The request
Put each line of the material, from the one containing "Task: Click equity" through the end of the material, into a JSON list of strings, one string per line, skipping blank lines. Leave the pictures out of the list.
************
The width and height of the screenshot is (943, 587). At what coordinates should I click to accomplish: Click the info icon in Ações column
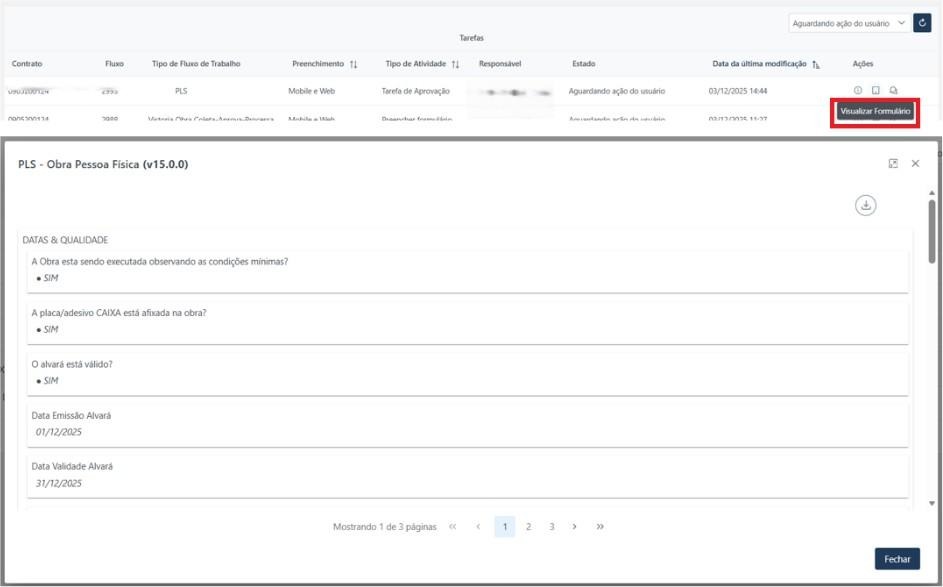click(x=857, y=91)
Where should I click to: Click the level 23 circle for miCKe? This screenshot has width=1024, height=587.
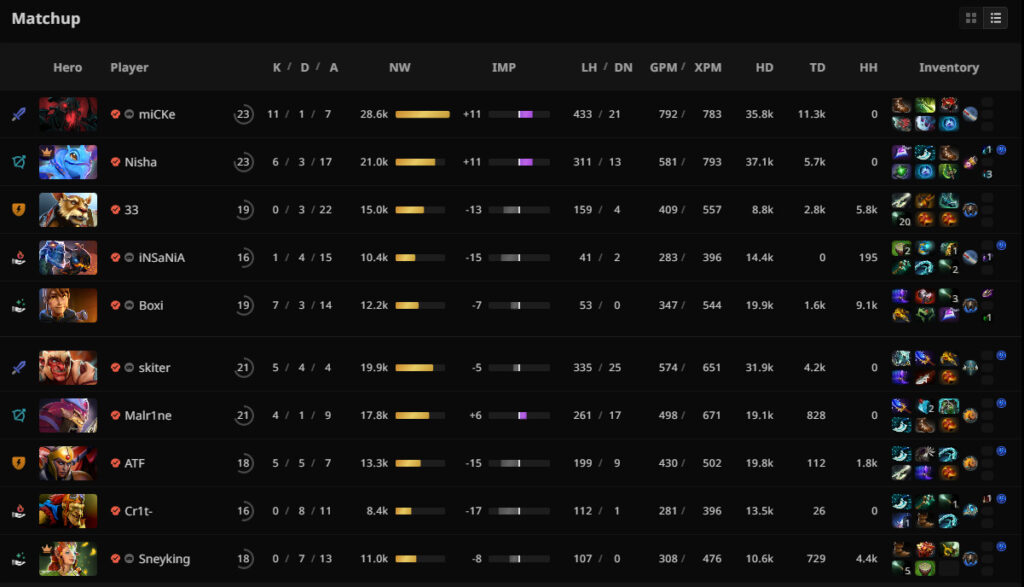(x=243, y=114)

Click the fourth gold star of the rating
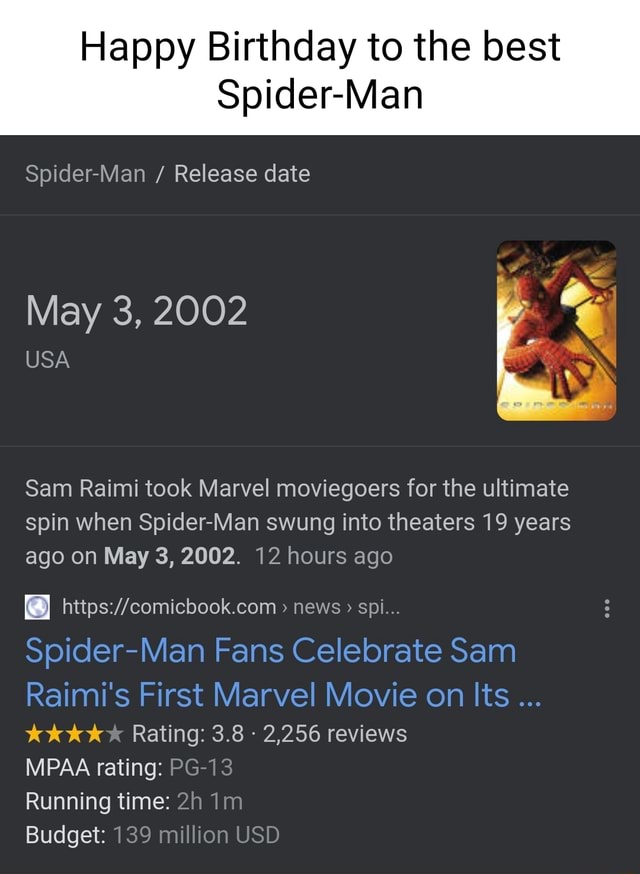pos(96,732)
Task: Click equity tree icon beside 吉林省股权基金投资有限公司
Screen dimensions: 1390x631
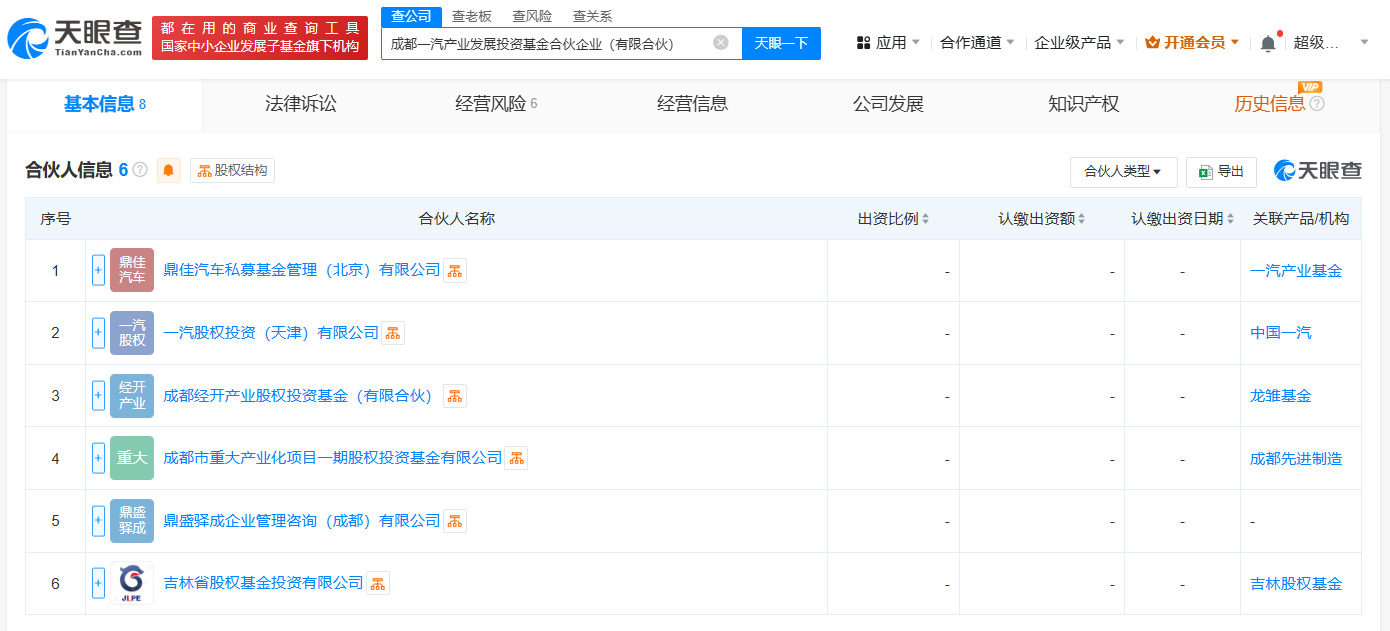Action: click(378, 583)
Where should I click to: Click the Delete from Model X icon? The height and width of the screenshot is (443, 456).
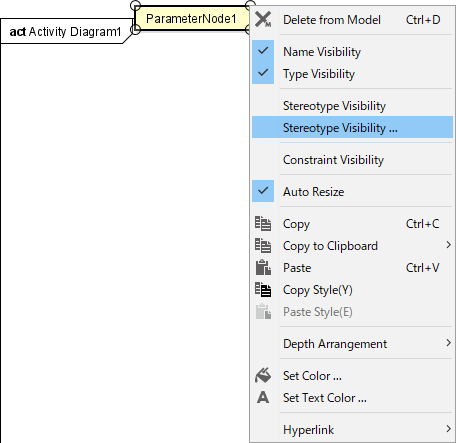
************
Written reply
[
  "Task: Click equity tree icon beside 吉林省股权基金投资有限公司",
  "Screen dimensions: 1390x631",
  "Action: click(378, 583)",
  "Where should I click to: Click the Delete from Model X icon? The height and width of the screenshot is (443, 456)."
]